Due vetrine che danno sul marciapiede di Via Sant’Antonio da Padova. Nella prima si scorgono mani laboriose, capi chini su piatti in preparazione e fuochi che vibrano. Un dietro le quinte en plain air dove attori, figuranti e protagonisti provano e riprovano la loro scena. A fianco, l’altra vetrina e la porta d’ingresso. Si entra per godersi lo spettacolo e diventarne parte.
Opera. Creatività e ingegno. Dal 2019 a Torino. Opera. Coraggio e resistenza. Dopo un anno dove tutto e tutti sono cambiati, lo chef Stefano Sforza e la sua brigata non hanno mai spento le fiamme, neanche quelle più intime. “Opera è un inno all’operatività. È una parola dalle molte vesti. Rimanda al lavoro manuale, al “fare” tipicamente artigiano e allo stesso tempo riporta alla mente l’idea di arte, sia essa un dipinto o una scultura. Opera unisce la praticità e la manualità, all’estro e alla creatività. Ed è quello che accade qui ogni giorno”.
Nella sala che nel tempo ha cambiato le sue vesti ma alcuni cenni architettonici rivelano la sua identità, va in scena una danza delicata, un flusso ritmico che travolge e coinvolge. Sconvolge. Scelta di campo precisa dello chef Sforza è quella di non parlare la lingua sabauda tradizionale con vitel tonné, tajarin e lingua col bagnetto. Lui, come chi è in sala, si vogliono divertire. E ci riescono. Applicando, come nel teatro, il metodo Stanislavskij, vivere ed essere quello che rappresentano. Loro sono Opera.
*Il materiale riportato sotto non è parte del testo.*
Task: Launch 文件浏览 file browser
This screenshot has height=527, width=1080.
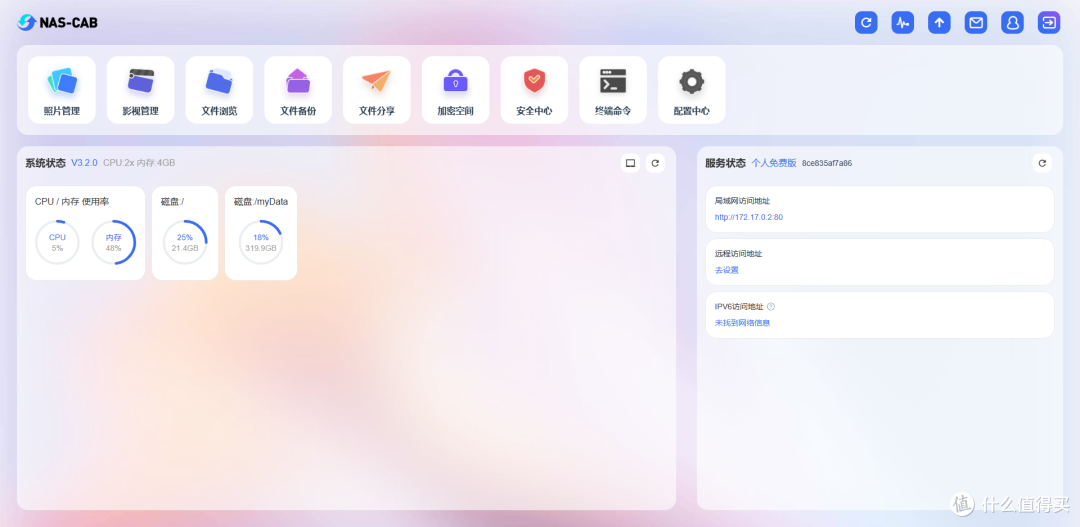Action: pos(219,89)
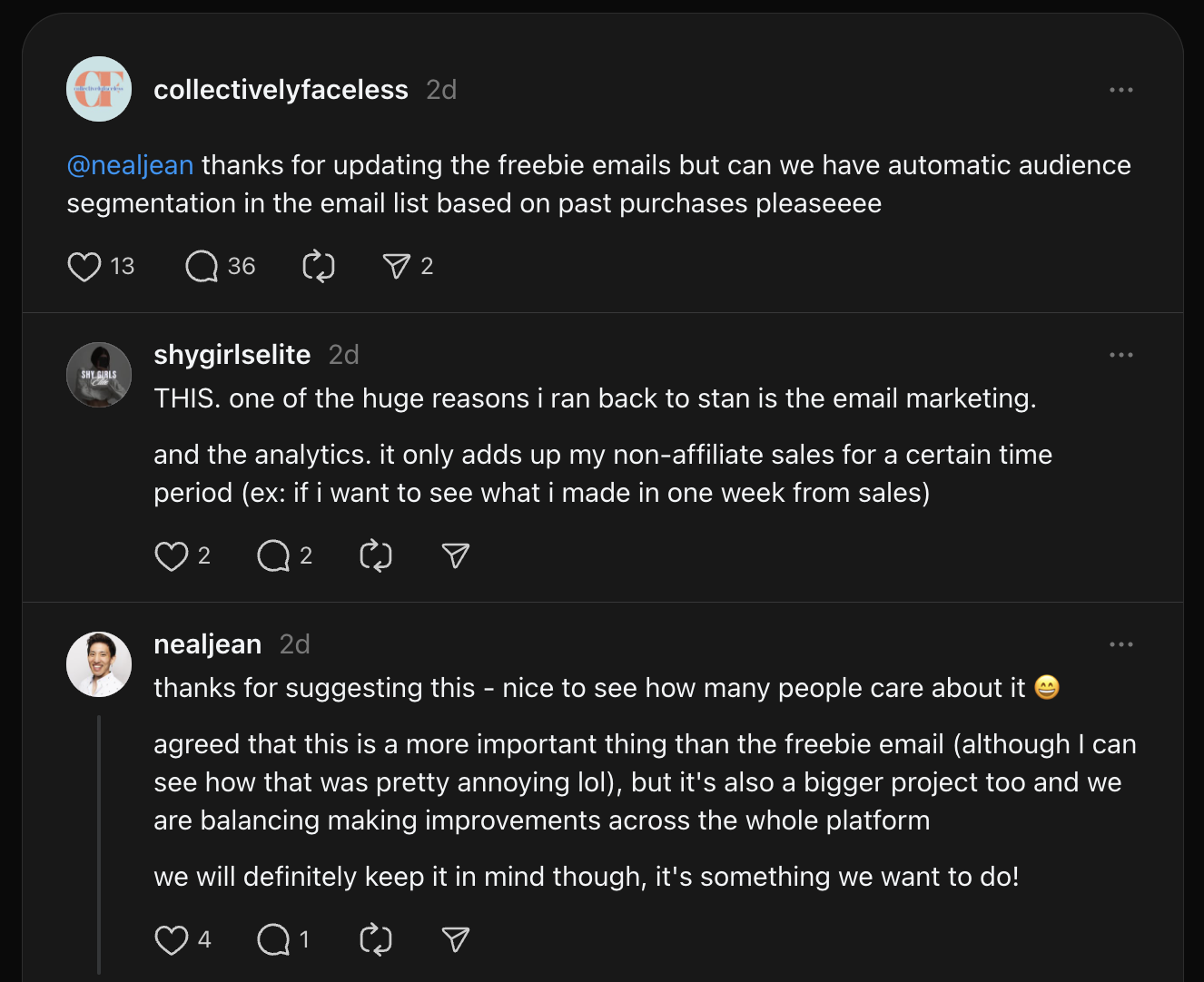The height and width of the screenshot is (982, 1204).
Task: Open the @nealjean mention link
Action: tap(130, 165)
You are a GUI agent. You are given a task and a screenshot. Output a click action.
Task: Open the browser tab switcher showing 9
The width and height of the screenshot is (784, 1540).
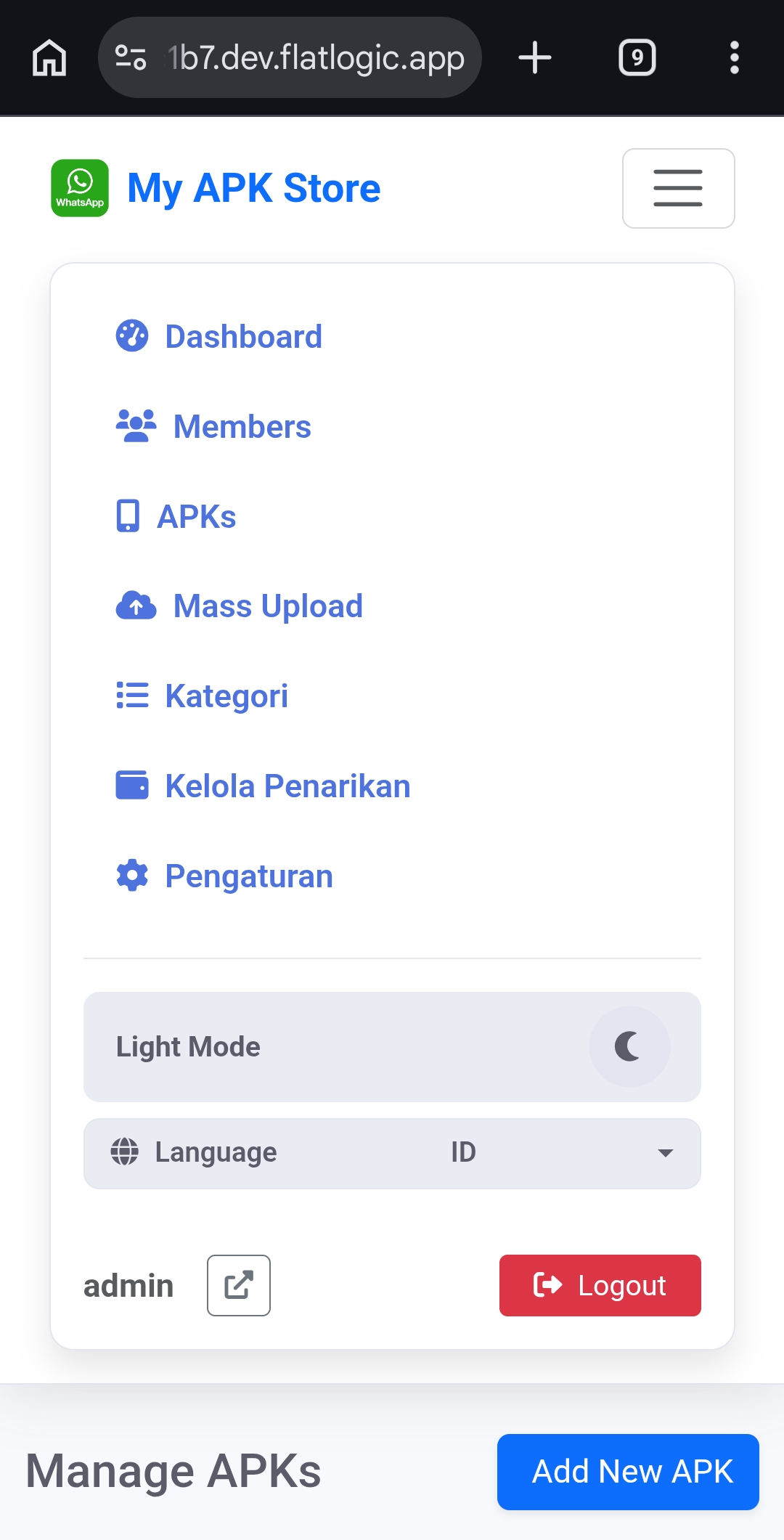[637, 57]
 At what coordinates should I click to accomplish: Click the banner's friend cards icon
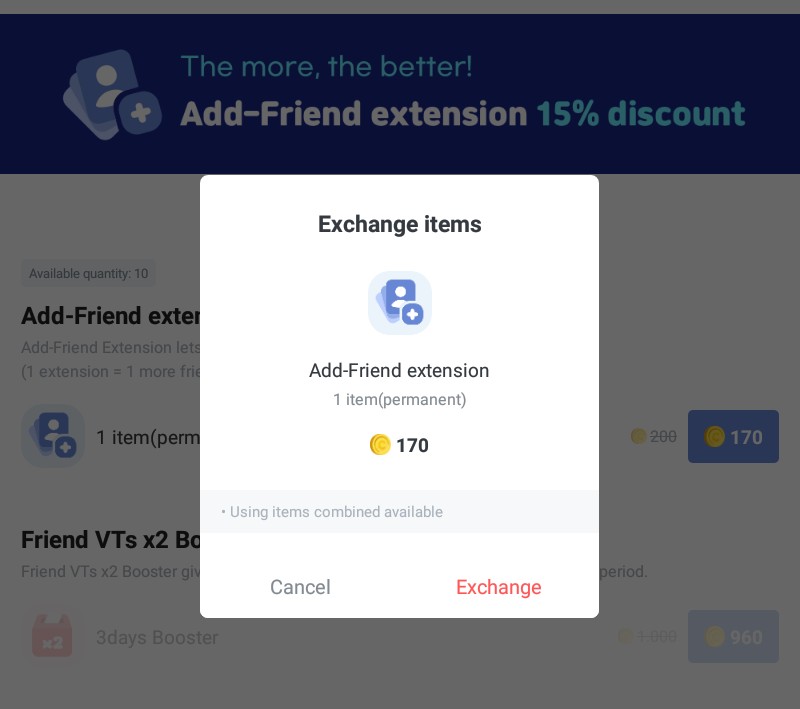coord(112,95)
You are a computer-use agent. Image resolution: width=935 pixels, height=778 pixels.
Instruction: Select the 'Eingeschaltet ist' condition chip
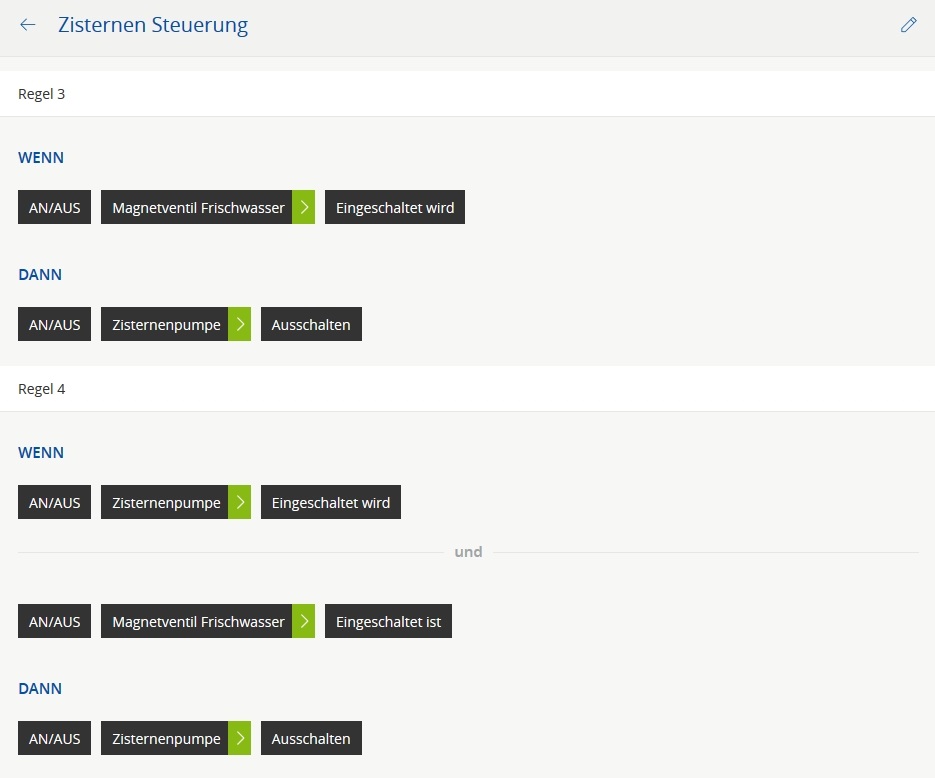click(x=388, y=622)
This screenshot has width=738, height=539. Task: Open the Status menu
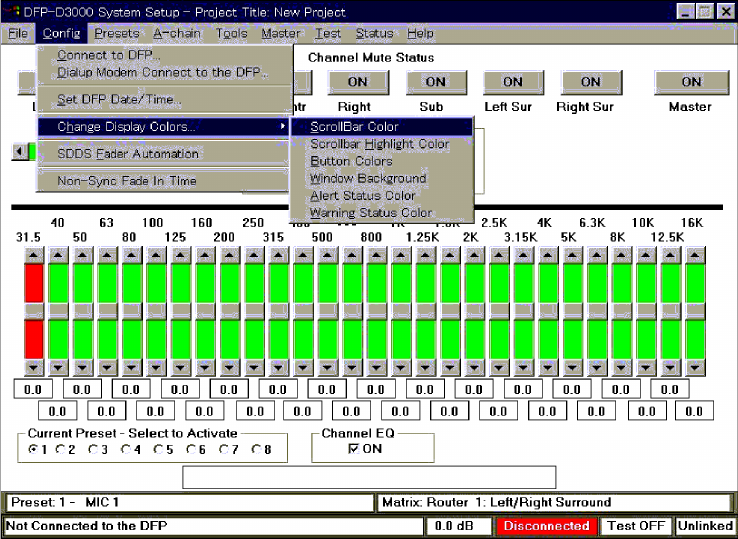(x=374, y=33)
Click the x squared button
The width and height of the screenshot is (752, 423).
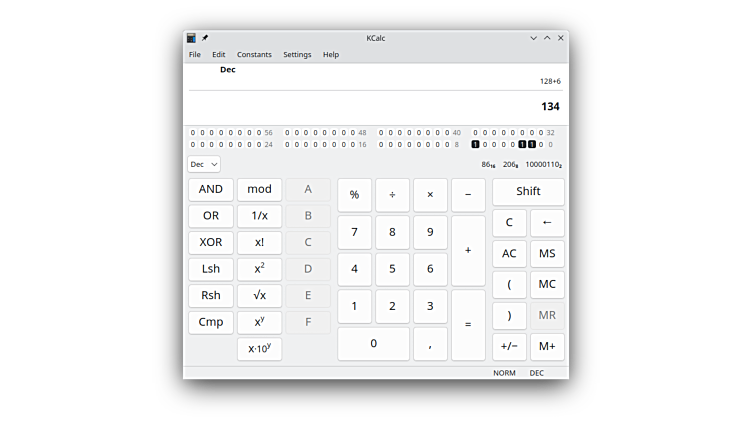pyautogui.click(x=259, y=269)
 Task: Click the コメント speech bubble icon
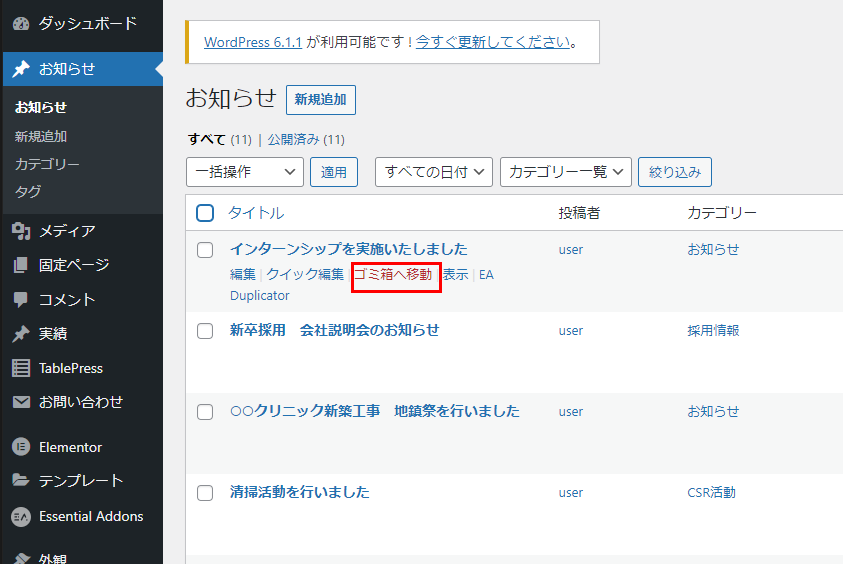pos(20,299)
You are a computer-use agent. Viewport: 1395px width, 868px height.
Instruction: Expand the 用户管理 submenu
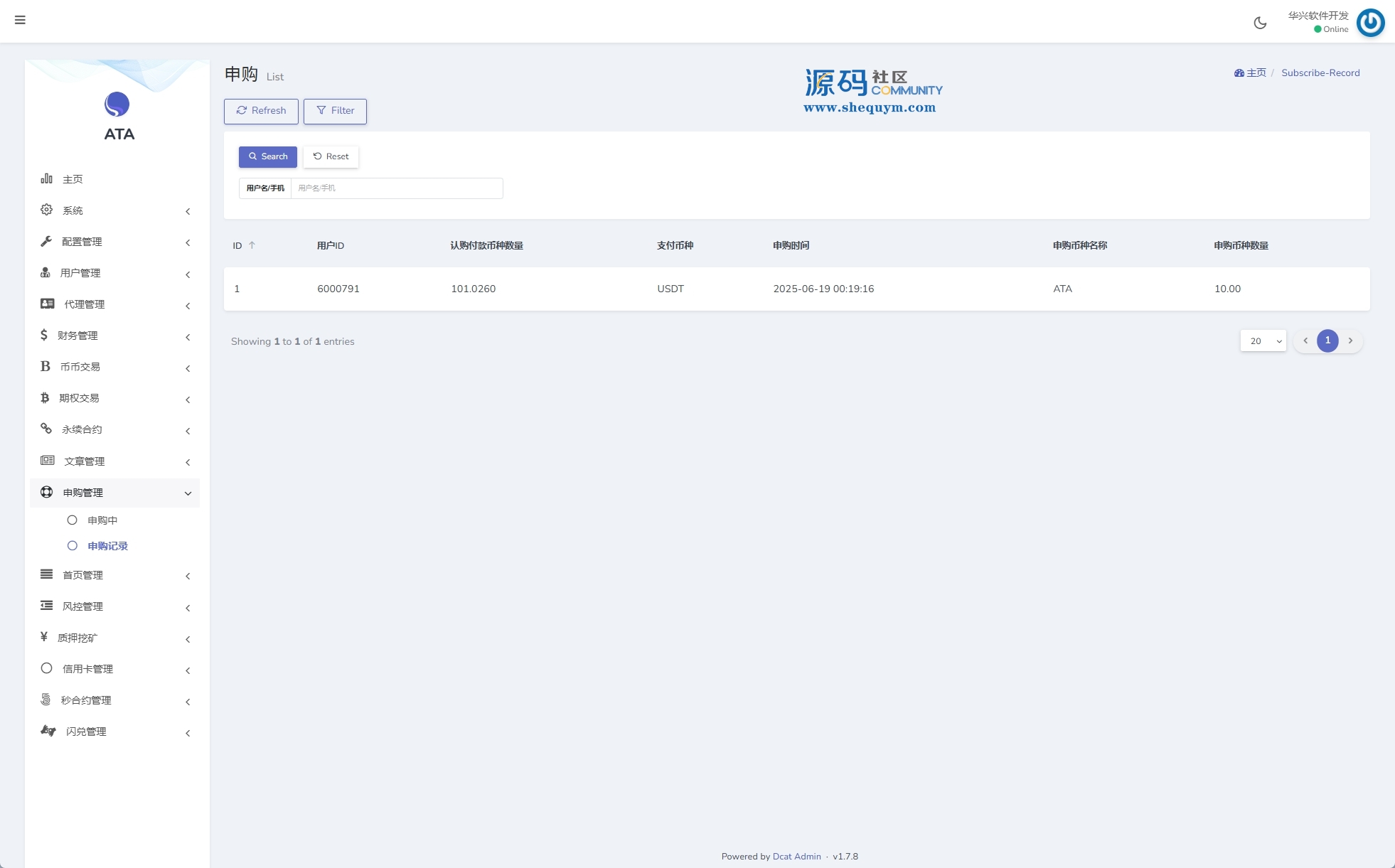point(188,274)
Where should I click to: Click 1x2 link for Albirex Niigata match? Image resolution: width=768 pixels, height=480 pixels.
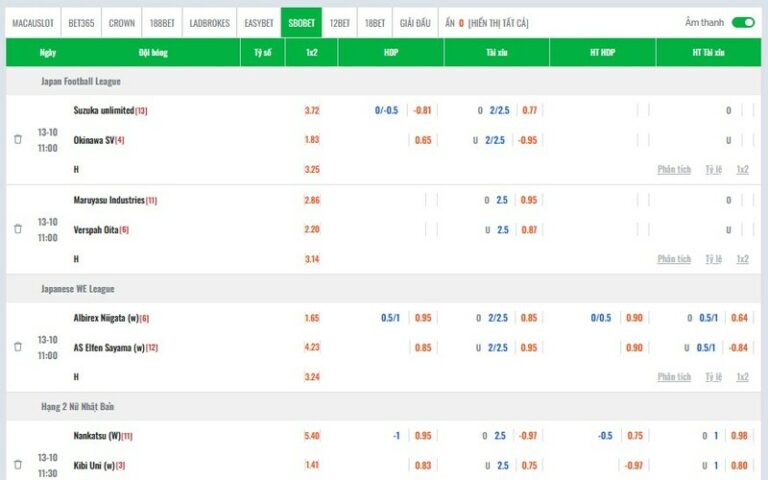742,377
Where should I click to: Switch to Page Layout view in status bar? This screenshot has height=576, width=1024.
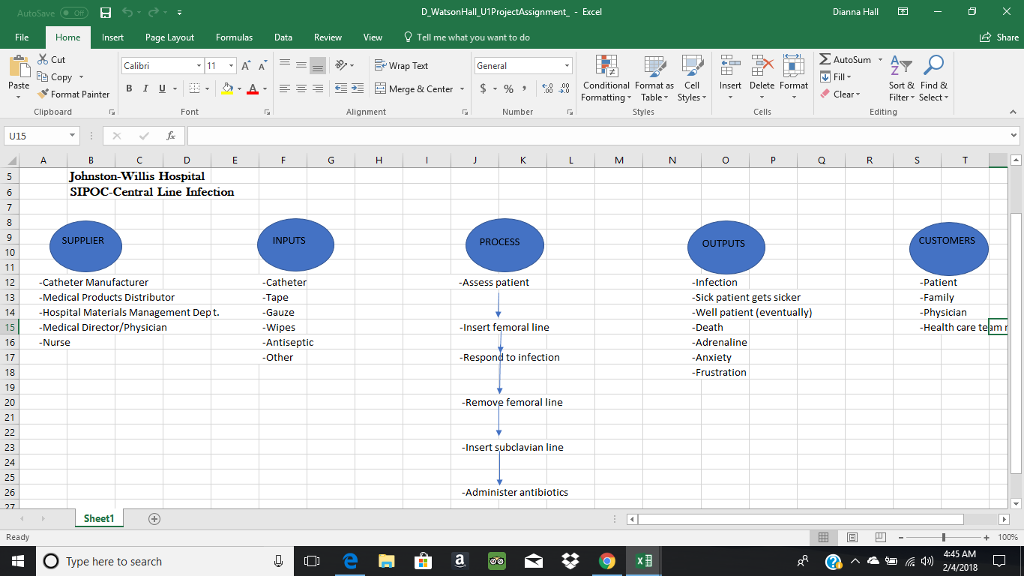849,538
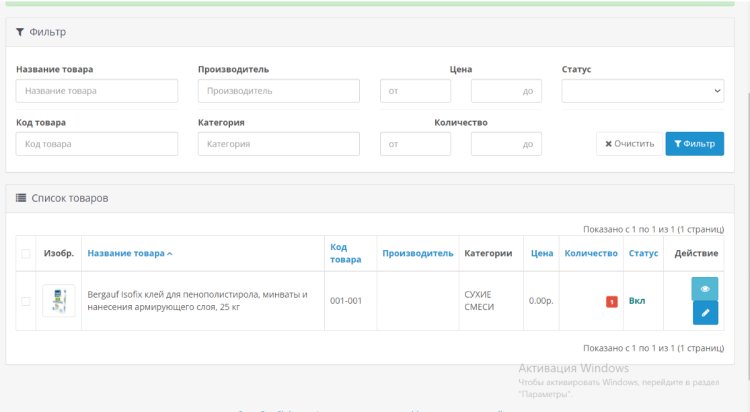Check the Bergauf Isofix row checkbox
Screen dimensions: 750x412
click(x=26, y=301)
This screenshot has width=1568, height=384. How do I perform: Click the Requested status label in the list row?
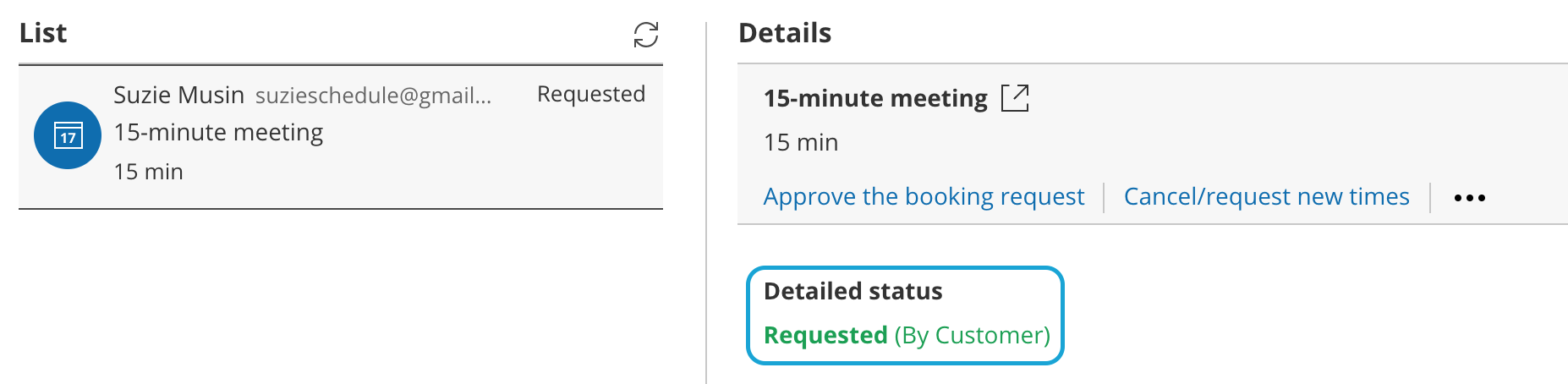590,94
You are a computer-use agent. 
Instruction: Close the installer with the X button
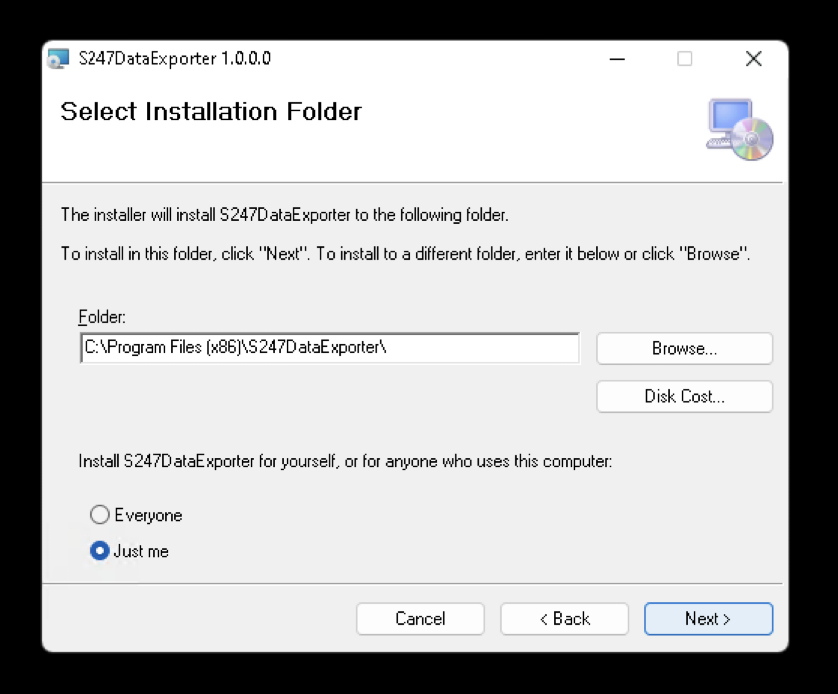(x=753, y=59)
Una cucina che “si fa la mattina al mercato”. Il ritmo sincopato della scoperta e dell’evoluzione. Certo, c’è ispirazione, ma la vera energia arriva dalle materie prime. “Stiamo iniziando anche a coltivare le nostre verdure nell’azienda agricola della famiglia Cometto, la proprietà”. Due i menu di Opera. Un uroboro gastronomico, un cerchio continuo dove l’inizio e la fine coincidono. Uno parrebbe un menu vegetariano, a mio avviso invece, una scelta di campo più precisa e delineata, una verticale di un solo ortaggio. Semplice, pulita, onesta.
“Il primo è stato il pomodoro, poi il cavolfiore e adesso è il carciofo il protagonista” della pièce che lo chef Sforza ha deciso di scrivere e dirigere dall’entrée, dritto dritto fino al dolce. Cinque portate e sotto i riflettori, uno degli ingredienti più tannici della nostra cucina, che ha dato la possibilità di dimostrare quanto sia stato abile nella scelta dei vini il sommelier Carlo Salino, proponendo un bianco ligure, uno sardo, passando poi per un rosso leggero come il Bourgogne Aligotè 2018 di Sylvain Pataille scelto per accompagnare il Carciofo alla brace.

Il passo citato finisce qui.